Material provided section start

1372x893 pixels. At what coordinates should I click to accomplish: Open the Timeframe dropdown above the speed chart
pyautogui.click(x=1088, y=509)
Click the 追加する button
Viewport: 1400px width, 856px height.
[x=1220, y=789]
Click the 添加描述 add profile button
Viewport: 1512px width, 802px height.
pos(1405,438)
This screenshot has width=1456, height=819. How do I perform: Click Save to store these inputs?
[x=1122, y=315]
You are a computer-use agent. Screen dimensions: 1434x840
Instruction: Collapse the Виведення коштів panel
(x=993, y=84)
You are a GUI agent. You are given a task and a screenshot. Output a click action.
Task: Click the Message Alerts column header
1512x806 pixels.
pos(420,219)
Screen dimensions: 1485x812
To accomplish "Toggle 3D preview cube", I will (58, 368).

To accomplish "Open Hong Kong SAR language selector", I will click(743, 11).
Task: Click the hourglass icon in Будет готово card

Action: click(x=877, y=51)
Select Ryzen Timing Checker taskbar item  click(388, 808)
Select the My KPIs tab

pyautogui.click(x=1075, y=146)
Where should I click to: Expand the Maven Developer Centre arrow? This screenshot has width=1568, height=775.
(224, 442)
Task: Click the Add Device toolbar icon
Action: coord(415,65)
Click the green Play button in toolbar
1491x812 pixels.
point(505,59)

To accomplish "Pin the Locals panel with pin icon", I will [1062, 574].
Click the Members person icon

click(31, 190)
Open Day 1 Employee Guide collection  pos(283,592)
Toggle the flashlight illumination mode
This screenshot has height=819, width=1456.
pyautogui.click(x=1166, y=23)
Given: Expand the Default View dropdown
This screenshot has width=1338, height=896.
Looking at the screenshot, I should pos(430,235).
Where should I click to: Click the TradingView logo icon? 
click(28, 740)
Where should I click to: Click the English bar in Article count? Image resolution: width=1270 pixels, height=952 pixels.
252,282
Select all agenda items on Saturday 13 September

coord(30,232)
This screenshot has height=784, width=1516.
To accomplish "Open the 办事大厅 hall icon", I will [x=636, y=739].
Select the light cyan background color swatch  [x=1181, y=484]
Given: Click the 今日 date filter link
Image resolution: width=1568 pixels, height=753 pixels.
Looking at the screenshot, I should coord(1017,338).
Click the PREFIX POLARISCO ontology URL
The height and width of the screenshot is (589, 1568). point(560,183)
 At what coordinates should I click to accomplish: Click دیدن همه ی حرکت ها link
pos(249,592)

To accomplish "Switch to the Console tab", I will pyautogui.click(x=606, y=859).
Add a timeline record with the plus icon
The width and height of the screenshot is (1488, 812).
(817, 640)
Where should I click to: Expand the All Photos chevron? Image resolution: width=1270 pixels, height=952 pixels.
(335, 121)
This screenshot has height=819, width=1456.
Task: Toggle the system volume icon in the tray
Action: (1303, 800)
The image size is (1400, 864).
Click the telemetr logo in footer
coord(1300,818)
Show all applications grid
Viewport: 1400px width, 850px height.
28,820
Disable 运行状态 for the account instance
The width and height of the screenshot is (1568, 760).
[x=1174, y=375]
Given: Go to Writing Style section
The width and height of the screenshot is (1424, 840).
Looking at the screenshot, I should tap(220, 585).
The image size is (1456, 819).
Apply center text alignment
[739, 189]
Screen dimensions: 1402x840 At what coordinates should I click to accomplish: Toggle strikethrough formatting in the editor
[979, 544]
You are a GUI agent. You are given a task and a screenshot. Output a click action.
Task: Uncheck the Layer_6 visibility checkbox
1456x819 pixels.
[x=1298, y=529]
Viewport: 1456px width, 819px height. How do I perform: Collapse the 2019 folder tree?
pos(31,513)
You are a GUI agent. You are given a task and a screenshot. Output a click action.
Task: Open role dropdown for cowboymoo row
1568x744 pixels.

Material provided section end

Only the lines containing the word "will" should be returned from the data above.

To accomplish "Toggle 3D preview cube", I will (58, 368).
To accomplish "Open Hong Kong SAR language selector", I will click(743, 11).
To accomplish "Pin the Locals panel with pin icon", I will [1062, 574].
To accomplish "Open the 办事大厅 hall icon", I will [x=636, y=739].
To accomplish "Switch to the Console tab", I will pyautogui.click(x=606, y=859).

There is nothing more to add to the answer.